Culture Clash Live! is the second live album by The Aristocrats, released on January 20, 2015. The material for this live release was recorded at six different venues in six countries during the 2014 world tour supporting the band's second studio album Culture Clash. The album will be released as a CD/DVD package.

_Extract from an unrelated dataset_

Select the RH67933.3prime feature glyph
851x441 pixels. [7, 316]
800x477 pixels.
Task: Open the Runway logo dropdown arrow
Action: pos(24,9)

Only three tracks are the same performance on both discs, all others are "unique, giving fans a chance to hear how the songs evolved while on tour".

==Track listing==

===CD===

| No. | Title | Music | Length |
|---|---|---|---|
| 1. | "Sweaty Knockers" (^{[a]}) | Bryan Beller | 8:49 |
| 2. | "Ohhhh Noooo" (^{[a]}) | Marco Minnemann | 7:44 |
| 3. | "Get It Like That" (^{[a]}) | Minnemann | 9:45 |
| 4. | "Culture Clash" (^{[a]}) | Guthrie Govan | 7:59 |
| 5. | "Gaping Head Wound" (^{[a]}) | Govan | 6:30 |
| 6. | "Louisville Stomp" (^{[c]}) | Beller | 5:21 |
| 7. | "Desert Tornado" (^{[e]}) | Minnemann | 5:42 |
| 8. | "Living the Dream" (^{[d]}) | Beller | 8:23 |
| Total length: |  |  | 60:10 |

===DVD===

- Notes
- ^{} Recorded at The Center Theater, Whittier, California on January 25, 2014.
- ^{} Recorded at Centro Cultural Roberto Cantoral, Mexico City, Mexico on January 28, 2014.
- ^{} Recorded at Band on the Wall, Manchester, UK on February 20, 2014.
- ^{} Recorded at De Boerderij, Zoetermeer, Netherlands on February 28, 2014.
- ^{} Recorded at Askra Theater, Bangkok, Thailand on August 17, 2014.
- ^{} Recorded at Club Citta, Tokyo, Japan on August 19, 2014.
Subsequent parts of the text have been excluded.